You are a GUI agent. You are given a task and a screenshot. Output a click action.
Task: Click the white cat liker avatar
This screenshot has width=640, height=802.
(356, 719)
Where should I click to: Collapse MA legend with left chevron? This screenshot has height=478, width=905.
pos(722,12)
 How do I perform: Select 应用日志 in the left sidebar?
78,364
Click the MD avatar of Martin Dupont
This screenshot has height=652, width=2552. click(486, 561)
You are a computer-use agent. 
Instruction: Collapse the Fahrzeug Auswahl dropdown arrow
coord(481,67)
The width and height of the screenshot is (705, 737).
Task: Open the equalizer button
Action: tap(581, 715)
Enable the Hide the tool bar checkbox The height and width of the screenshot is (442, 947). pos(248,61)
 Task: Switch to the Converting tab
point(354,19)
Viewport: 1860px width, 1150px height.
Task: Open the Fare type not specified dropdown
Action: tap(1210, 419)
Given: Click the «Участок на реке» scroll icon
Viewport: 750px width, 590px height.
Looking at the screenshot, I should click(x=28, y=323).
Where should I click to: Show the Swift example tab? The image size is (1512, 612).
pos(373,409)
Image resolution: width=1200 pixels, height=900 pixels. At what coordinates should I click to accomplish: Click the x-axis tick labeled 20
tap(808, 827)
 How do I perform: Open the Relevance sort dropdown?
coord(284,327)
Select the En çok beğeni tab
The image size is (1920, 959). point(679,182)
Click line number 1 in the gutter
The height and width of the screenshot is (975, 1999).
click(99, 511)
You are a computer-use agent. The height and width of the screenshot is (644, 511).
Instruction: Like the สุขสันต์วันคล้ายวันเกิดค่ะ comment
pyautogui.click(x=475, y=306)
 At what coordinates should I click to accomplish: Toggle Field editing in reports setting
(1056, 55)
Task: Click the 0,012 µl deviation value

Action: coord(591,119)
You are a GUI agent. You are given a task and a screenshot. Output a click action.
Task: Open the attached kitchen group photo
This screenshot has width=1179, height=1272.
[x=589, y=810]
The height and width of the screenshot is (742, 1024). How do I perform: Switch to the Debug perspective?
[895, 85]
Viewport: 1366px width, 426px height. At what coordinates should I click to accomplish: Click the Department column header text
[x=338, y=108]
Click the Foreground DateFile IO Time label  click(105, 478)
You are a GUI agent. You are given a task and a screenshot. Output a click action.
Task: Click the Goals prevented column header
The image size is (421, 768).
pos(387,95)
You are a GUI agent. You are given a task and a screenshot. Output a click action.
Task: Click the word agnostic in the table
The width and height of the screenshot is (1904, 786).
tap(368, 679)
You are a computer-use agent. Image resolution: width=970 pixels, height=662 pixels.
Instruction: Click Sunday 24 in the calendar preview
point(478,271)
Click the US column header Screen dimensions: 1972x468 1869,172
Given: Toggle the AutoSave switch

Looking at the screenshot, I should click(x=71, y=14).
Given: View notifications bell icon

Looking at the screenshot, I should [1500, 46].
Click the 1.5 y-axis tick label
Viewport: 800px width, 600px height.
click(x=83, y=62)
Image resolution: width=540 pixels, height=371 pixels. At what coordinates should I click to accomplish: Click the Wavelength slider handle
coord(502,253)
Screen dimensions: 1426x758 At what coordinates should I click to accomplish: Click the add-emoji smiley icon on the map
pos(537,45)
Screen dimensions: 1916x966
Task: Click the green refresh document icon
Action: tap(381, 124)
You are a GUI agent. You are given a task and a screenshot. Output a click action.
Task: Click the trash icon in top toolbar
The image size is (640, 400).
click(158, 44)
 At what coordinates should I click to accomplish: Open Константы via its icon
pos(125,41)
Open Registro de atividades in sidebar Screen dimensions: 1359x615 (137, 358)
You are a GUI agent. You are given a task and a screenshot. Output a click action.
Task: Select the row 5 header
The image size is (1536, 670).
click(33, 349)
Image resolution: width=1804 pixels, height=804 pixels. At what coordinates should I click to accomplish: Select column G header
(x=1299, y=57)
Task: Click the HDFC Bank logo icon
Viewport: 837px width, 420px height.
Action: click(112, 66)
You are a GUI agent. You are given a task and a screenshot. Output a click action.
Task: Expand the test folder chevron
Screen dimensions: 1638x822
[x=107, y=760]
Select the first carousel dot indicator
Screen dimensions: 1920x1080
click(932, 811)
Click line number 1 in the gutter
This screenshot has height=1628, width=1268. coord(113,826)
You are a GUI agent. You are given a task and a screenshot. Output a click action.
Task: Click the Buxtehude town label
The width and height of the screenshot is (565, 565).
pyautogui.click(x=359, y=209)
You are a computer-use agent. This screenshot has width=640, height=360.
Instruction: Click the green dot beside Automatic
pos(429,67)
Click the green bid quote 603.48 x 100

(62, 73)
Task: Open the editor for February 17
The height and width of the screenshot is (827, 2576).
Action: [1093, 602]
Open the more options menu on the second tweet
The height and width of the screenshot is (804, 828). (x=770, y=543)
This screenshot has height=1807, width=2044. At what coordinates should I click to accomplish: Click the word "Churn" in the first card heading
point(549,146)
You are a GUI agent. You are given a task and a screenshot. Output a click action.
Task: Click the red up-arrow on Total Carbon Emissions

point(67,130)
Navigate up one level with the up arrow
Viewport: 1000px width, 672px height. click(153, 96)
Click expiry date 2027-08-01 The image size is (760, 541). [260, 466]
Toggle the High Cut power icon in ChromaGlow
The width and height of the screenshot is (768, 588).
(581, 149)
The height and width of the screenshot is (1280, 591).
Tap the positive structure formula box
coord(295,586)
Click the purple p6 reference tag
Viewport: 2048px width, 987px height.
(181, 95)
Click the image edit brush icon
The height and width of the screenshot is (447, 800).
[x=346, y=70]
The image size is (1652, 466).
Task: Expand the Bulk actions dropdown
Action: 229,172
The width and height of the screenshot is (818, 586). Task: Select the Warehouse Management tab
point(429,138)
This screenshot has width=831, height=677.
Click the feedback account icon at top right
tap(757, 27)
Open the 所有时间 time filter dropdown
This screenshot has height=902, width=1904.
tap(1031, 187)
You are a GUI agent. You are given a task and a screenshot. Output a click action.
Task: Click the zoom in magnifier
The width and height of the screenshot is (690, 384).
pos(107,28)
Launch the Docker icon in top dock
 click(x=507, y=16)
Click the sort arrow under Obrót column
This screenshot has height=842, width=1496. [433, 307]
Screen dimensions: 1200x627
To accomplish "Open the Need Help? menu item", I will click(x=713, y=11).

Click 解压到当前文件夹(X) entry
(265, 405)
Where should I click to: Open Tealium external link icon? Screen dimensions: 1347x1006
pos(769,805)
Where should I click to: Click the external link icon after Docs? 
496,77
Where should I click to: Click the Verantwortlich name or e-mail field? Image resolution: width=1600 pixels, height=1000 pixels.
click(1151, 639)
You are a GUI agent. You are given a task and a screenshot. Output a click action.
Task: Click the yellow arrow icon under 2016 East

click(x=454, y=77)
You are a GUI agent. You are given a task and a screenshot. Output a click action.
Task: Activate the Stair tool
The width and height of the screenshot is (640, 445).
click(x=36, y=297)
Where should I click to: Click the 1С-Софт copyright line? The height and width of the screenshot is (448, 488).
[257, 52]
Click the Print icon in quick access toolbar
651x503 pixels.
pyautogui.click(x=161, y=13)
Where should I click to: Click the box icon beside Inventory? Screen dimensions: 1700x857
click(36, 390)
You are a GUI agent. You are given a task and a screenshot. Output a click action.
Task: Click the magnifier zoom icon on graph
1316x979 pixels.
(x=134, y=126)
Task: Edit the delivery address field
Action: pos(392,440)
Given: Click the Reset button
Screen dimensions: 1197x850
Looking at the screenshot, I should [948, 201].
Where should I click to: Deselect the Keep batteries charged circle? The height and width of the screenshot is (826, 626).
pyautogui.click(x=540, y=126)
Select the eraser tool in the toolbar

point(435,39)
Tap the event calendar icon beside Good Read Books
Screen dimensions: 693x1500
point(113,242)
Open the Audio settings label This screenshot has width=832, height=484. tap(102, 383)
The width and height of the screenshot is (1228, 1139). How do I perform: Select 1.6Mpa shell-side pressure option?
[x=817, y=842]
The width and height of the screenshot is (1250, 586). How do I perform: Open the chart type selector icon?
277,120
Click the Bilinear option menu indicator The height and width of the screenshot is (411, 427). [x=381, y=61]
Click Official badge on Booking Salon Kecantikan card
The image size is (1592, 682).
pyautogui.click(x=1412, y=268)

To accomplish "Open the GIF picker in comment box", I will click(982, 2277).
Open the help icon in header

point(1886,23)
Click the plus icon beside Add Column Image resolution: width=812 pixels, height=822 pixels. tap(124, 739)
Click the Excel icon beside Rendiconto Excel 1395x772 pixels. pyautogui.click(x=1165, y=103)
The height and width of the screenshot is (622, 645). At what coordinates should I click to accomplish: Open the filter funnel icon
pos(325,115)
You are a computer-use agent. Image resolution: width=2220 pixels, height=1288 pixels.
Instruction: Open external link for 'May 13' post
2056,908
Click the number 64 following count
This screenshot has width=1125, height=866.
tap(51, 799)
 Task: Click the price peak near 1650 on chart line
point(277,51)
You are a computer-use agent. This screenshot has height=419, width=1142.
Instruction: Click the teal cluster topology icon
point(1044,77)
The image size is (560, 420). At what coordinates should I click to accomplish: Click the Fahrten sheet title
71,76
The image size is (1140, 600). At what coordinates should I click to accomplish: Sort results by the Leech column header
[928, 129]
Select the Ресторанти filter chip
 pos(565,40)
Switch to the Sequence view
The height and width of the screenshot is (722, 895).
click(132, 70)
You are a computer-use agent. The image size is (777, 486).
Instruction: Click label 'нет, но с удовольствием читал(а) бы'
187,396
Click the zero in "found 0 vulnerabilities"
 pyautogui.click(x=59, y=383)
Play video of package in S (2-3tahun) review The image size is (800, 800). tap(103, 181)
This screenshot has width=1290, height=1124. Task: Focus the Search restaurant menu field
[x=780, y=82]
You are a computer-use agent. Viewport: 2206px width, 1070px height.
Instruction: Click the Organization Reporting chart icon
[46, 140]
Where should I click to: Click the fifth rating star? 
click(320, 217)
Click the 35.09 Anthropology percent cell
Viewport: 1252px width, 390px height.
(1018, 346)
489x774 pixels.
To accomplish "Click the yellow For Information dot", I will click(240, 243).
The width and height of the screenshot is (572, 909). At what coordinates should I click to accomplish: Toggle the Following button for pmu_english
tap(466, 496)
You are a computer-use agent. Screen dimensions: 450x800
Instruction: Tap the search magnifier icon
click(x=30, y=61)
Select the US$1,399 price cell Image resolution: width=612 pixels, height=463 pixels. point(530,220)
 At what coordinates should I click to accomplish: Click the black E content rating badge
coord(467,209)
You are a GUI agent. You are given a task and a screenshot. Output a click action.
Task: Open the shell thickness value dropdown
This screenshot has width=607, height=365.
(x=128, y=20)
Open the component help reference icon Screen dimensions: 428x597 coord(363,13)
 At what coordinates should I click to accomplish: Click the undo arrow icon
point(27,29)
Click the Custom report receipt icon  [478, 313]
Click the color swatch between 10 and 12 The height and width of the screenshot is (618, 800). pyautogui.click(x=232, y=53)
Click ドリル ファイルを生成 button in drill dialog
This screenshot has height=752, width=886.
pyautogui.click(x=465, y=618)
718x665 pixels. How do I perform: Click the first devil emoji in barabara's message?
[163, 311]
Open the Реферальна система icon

### WHAT IS EXPECTED
The lines you need are those containing "computer"; find them in the records and copy them.

### EXPECTED OUTPUT
You are a computer-use agent. 
You are a computer-use agent. The height and width of the screenshot is (644, 511).
You are a computer-use agent. Image resolution: width=970 pixels, height=662 pixels.
You are a computer-use agent. This screenshot has width=640, height=360.
You are a computer-use agent. Image resolution: width=2220 pixels, height=1288 pixels.
You are a computer-use agent. This screenshot has height=419, width=1142.
You are a computer-use agent. The image size is (777, 486).
You are a computer-use agent. Viewport: 2206px width, 1070px height.
You are a computer-use agent. Screen dimensions: 450x800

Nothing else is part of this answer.